Results of the review
Twenty-six RCTs were included in this review (n=unclear). Twenty-two RCTs were parallel design and four used a cross-over design. Eight RCTs used a multi-centre recruitment design. Methodological quality was described as variable, with half of the studies scoring 4 or more points out of 5 on the Jadad scale. All RCTs were described as randomised, half reported a power calculation, but only nine used intention-to-treat analysis. Twelve RCTs used adequate statistical tests; one controlled for multiple testing. Seventeen RCTs provided data suitable for meta-analysis.
Overall results for all anti-depressants: Significant improvements were reported in 20 out of 24 RCTs for pain, 13 out of 18 RCTs for fatigue, 16 out of 19 RCTs for sleep, 11 out of 15 RCTs for depression, and 8 out of 11 trials for quality of life. Pain reduction ranged from 6 to 70% (median 29%). Improvement in quality of life ranged from 13 to 70% (median 30%).
RCTs with less than 4 points of the Jadad score reported more positive results than those with 4 points or more, p=0.003.

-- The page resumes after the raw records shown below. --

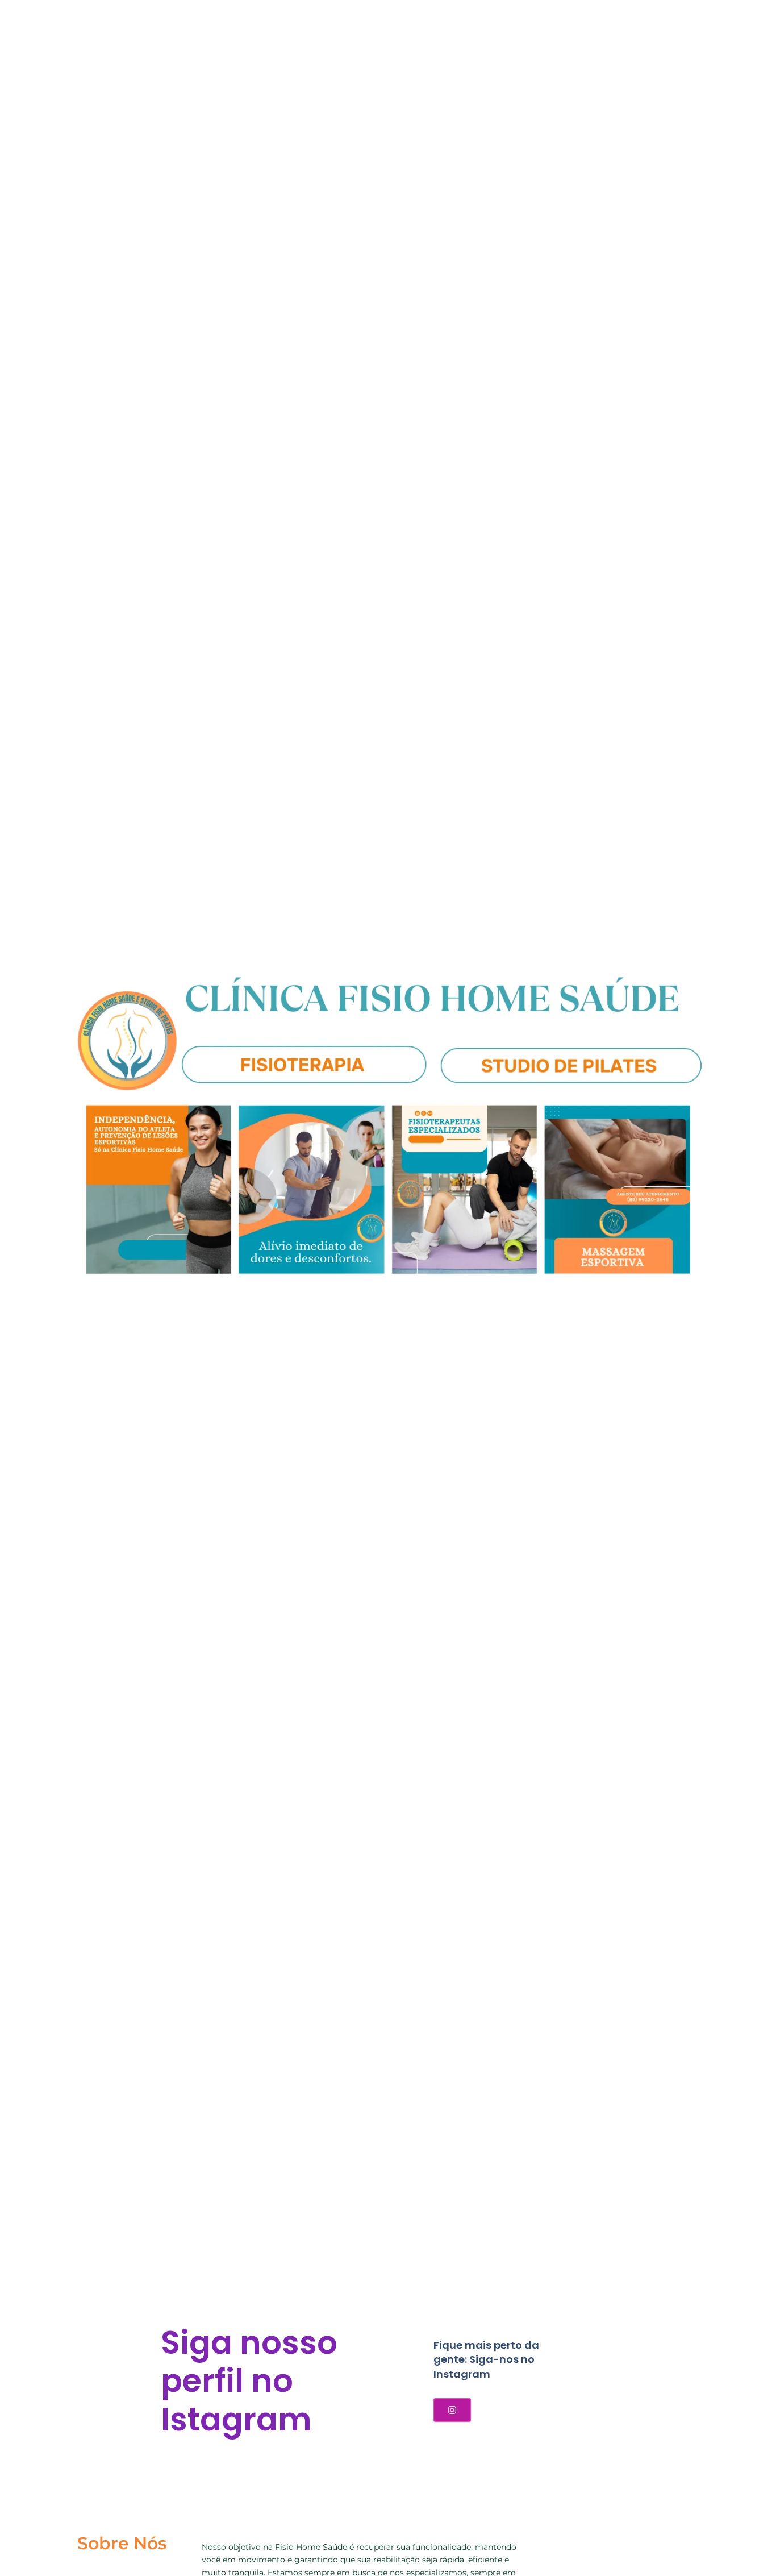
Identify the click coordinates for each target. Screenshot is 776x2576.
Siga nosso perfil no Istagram (249, 2380)
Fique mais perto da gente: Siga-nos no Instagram (486, 2359)
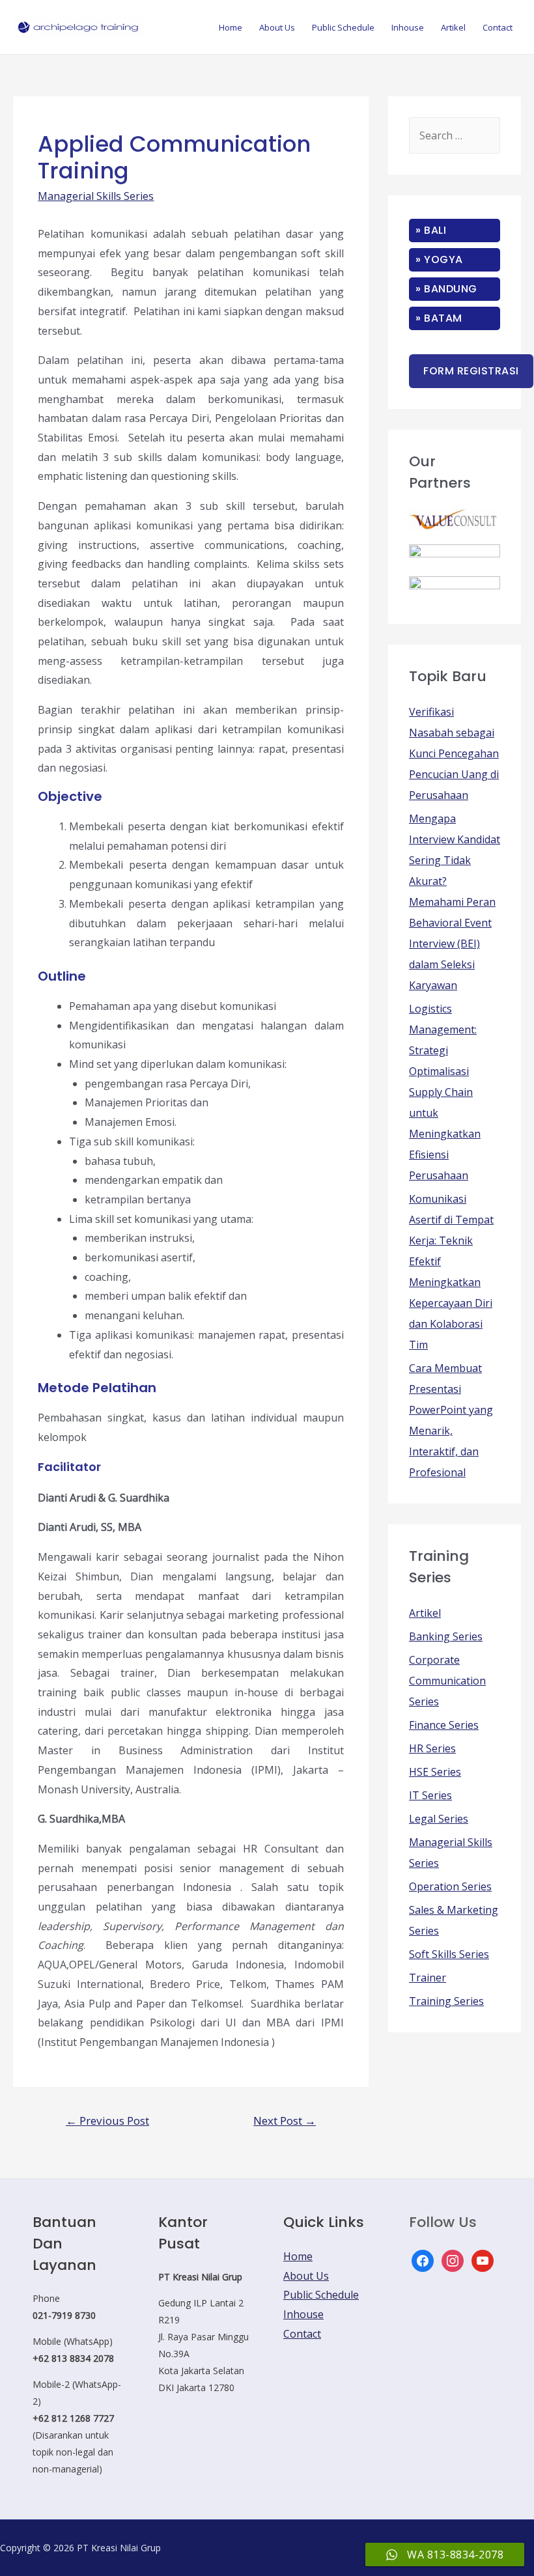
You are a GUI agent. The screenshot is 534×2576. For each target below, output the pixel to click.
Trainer (427, 1977)
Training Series (446, 2001)
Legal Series (438, 1819)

Amitriptyline reduced pain, fatigue and depression in patients with fibromyalgia syndrome and improved sleep and quality of life. Most selective serotonin reuptake inhibitors, and the serotonin-norepinephrine reuptake inhibitors duloxetine and milnacipran, were also probably effective.

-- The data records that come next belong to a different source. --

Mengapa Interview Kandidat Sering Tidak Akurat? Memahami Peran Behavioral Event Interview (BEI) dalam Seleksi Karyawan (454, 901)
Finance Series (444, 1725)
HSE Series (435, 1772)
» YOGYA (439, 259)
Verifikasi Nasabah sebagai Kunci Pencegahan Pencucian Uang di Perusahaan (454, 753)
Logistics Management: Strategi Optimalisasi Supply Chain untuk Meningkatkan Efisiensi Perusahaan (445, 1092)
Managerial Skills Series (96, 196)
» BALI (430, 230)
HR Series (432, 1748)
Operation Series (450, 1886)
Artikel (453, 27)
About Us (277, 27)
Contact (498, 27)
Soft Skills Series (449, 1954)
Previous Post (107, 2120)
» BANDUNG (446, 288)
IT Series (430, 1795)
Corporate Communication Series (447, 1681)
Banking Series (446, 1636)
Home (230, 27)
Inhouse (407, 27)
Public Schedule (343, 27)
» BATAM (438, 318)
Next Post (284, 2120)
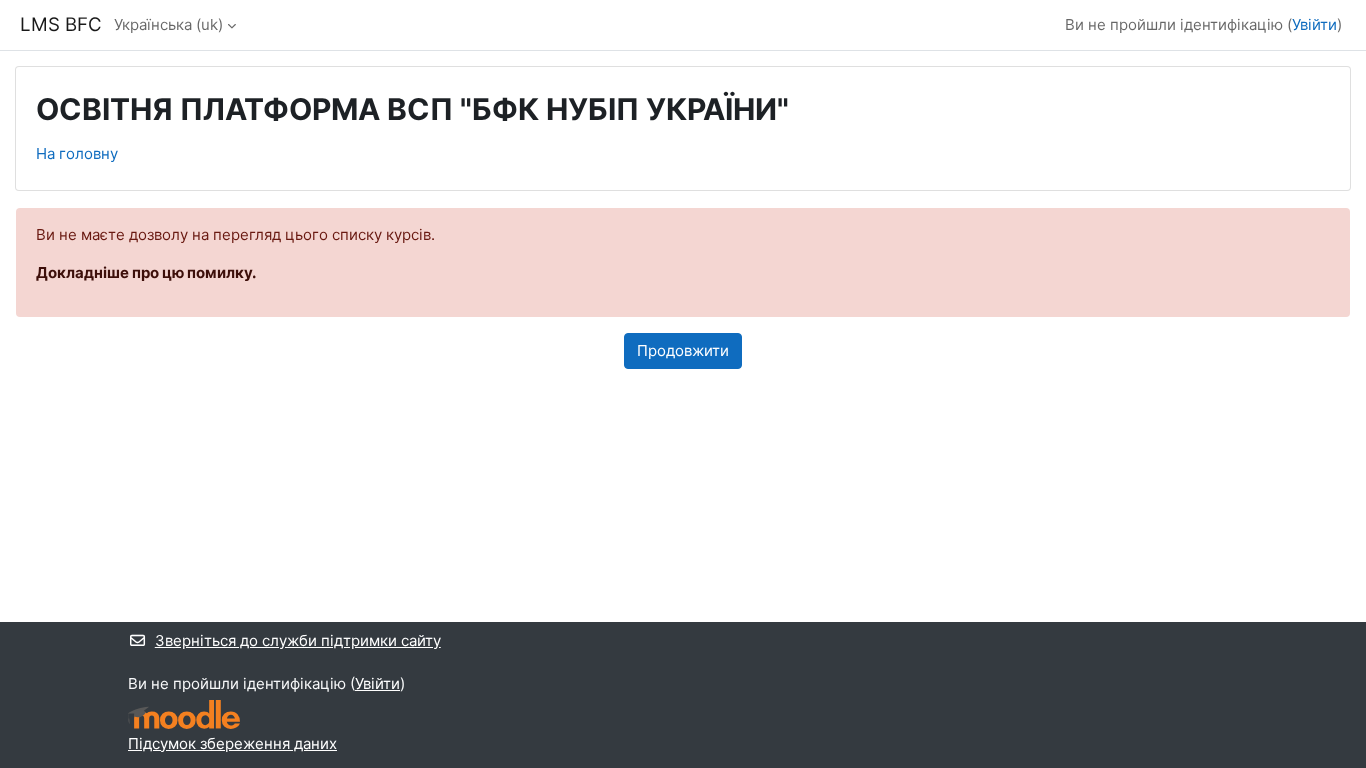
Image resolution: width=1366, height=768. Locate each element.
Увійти (1314, 24)
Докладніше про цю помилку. (146, 272)
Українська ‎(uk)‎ (168, 24)
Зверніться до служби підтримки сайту (298, 640)
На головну (77, 153)
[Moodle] (184, 714)
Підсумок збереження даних (232, 743)
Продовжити (683, 350)
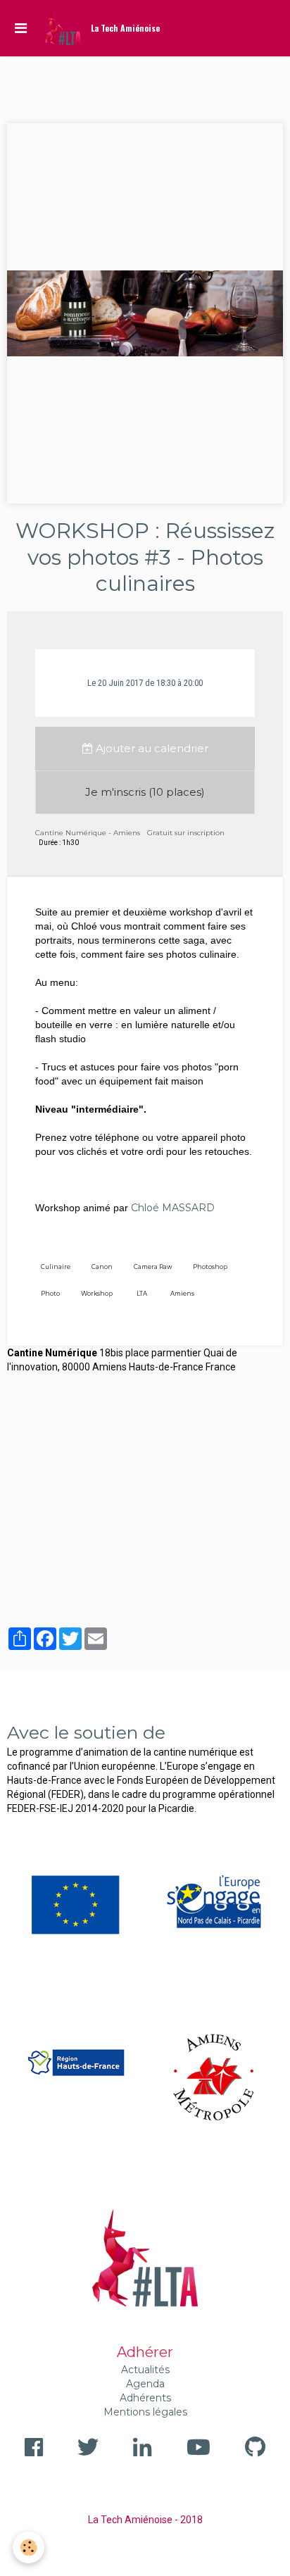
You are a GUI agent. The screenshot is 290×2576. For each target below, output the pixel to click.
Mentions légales (145, 2412)
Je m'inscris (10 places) (145, 792)
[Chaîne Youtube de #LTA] (198, 2447)
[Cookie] (28, 2547)
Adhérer (145, 2352)
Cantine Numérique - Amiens (87, 832)
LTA (142, 1293)
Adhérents (145, 2397)
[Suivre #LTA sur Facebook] (34, 2447)
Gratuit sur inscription (186, 832)
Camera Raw (153, 1266)
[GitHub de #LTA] (255, 2447)
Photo (50, 1293)
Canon (102, 1266)
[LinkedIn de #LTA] (142, 2447)
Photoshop (210, 1266)
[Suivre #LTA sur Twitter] (88, 2447)
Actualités (145, 2369)
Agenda (145, 2383)
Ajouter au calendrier (150, 748)
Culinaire (55, 1266)
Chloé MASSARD (173, 1207)
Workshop (97, 1293)
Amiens (182, 1293)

This review addressed a clear clinical question with relevant inclusion criteria. Appropriate databases were searched, apparently without language restriction, although there did not appear to have been an attempt to include grey literature, which may have introduced publication bias. Study selection, data extraction and quality assessment were all carried out by more than one reviewer, reducing the chance of error and/or bias being introduced.
The primary study results were not clearly reported (lack of actual results, simply indicated as 'significant'), which made it difficult to assess; the sample sizes were not easy to understand. RCTs appear to have been pooled inappropriately from a statistical perspective, without any weighting. Also, the results for each outcome were classified as significant or non-significant; valuable information was likely to have been lost by the collapsing of data into these categorical units.

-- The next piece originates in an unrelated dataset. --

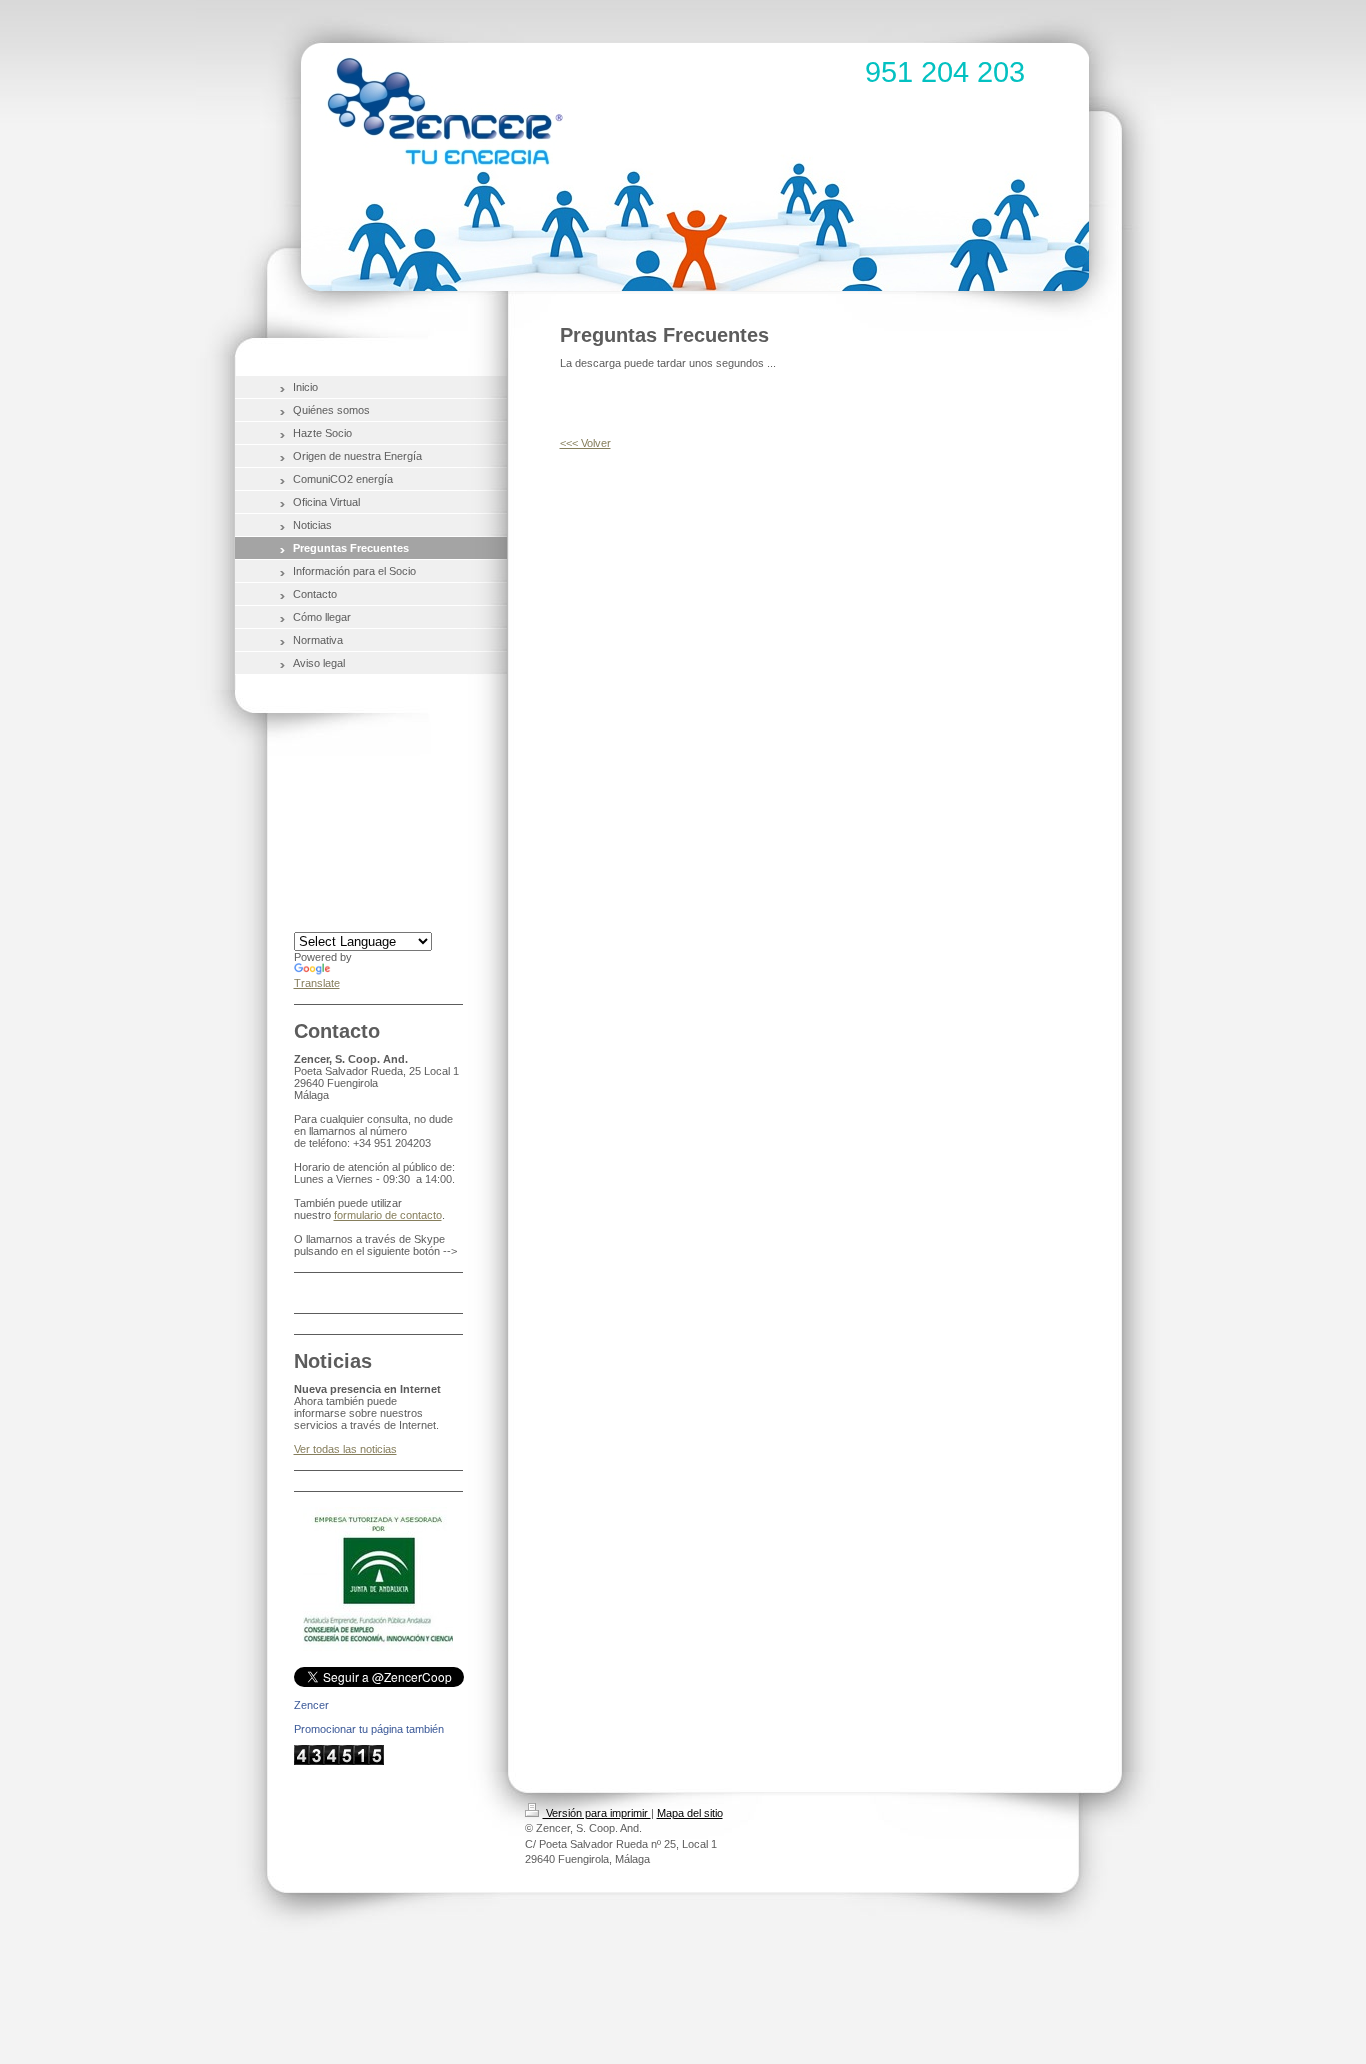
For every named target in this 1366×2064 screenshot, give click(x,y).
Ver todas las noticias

There were further issues with the analysis but, overall, it appeared that the methods selected were not suitable and, as a result, the findings cannot be considered reliable and may not reflect the primary trials.
Implications of the review for practice and research
Practice: The authors stated that short-term treatment of patients with fibromyalgia syndrome using amitriptyline or another of the anti-depressants shown to be effective in RCTs can be recommended.
Research: The authors stated that trials of longer duration are required to investigate long-term efficacy, side effects and impact of medication on quality of life, among other outcomes. Cost-effectiveness studies are also recommended, as are studies on a more varied population.
German Research Network on Neuropathic Pain; University of Wurzburg.
Uceyler N, Hauser W, Sommer C. A systematic review on the effectiveness of treatment with antidepressants in fibromyalgia syndrome. Arthritis and Rheumatism (Arthritis Care and Research) 2008; 59(9): 1279-1298
Subject indexing assigned by NLM
Amitriptyline /therapeutic use; Antidepressive Agents /therapeutic use; Databases, Bibliographic; Depression /drug therapy /etiology; Fatigue /drug therapy /etiology; Fibromyalgia /drug therapy /physiopathology /psychology; Humans; Pain /drug therapy /etiology; Quality of Life; Randomized Controlled Trials as Topic; Treatment Outcome
Database entry date
This is a critical abstract of a systematic review that meets the criteria for inclusion on DARE. Each critical abstract contains a brief summary of the review methods, results and conclusions followed by a detailed critical assessment on the reliability of the review and the conclusions drawn.